I was just wondering how much do people 'do' in a regular working day.<p>If you're a web designer then how far would you get with a concept mockup?<p>If you're coding a custom cms in php then how many features would you get through?<p>The reason I ask is that I'm always trying to push myself to do more but, not having worked with similar people in my field, I find it difficult to know whether I'm trying to achieve too much or not doing enough.<p>I know it's a bit of a 'how long is a piece of string' question but would appreciate any insight you can give.
======
bricestacey
This might not be the answer you're looking for, but.... I am the sole
technical person and am pretty much responsible for all technology for my
library. I actually don't get much of anything done on any given day. But most
importantly, I maintain people's confidence in our systems and assuage their
fears so that everything continues as normal. I am lying to them half the time
(our downtime is almost always unexpected issues in "the cloud" and all we can
do is wait. When implementing new systems, if I feel they're good, I assume
it'll work out and promise success with a hiccup here or there), but it's
necessary and important part of keeping us going. Simultaneously, I have
developed several apps on the side.

I guess the point I am trying to make is that productivity is relative. It's
what matters to you and your company. If features are important to your
company, then you should be knocking them out. If you're a university with
15,000 students and thousands of full-time employees, not doing much and
making sure people still trust you is more important.

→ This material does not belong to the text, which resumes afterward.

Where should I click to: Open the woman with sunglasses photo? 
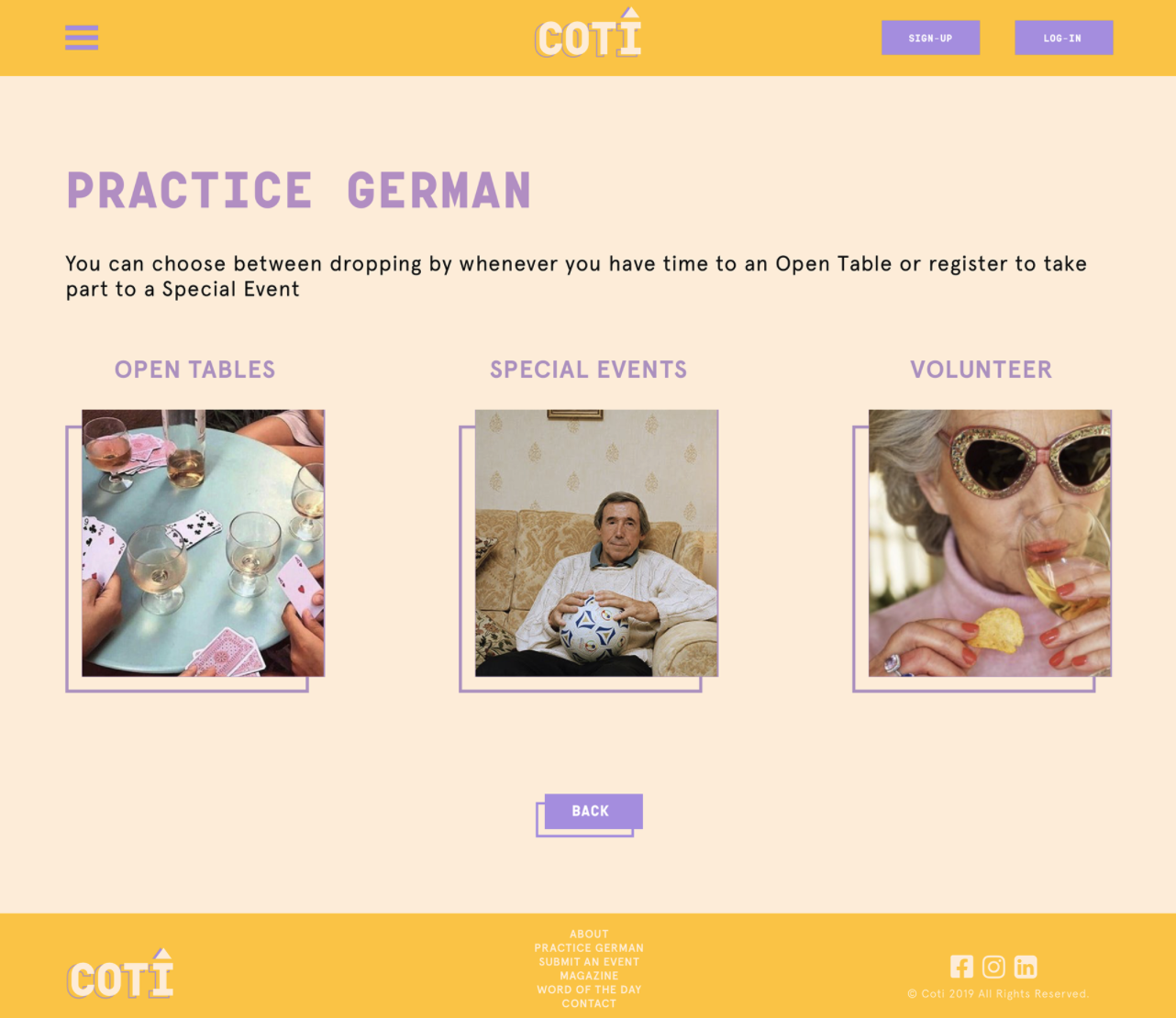click(x=990, y=543)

With that said, I have recently been worried about my skills and have been
working hard to be sure I'm keeping fresh. I used to get hung up on design,
but lately I realize I can code up a horrendous site but 100% functional site,
and make it look pretty later - saving myself hours and hours of work. Also,
I'm working on writing tests so that I do not spend much time tracking down
regressive bugs. It's amazing how useful a comprehensive test suite is to
determine your next task, ensuring that you regularly press forward.

------
veyron
The question suggests that there's a linear answer, but honestly its like most
other creative activities: work gets done in fits and spurts.

Some days I will do nothing, some days I will tweak a small piece of a small
component, and some days I will completely rebuild parts of the platform.

If you push yourself to do more, you are trying too hard. You can't force the
creative process.

------
whichdan
[http://ask.slashdot.org/story/10/04/14/1925218/How-Many-
Hour...](http://ask.slashdot.org/story/10/04/14/1925218/How-Many-Hours-a-Week-
Can-You-Program)

Lots of insightful comments in this thread.

------
cstrouse
I can usually implement 1-2 features in code per day (more when programming in
Ruby). In most cases I can only get like 25% of a site mocked up in a day (I'm
really slow when it comes to design).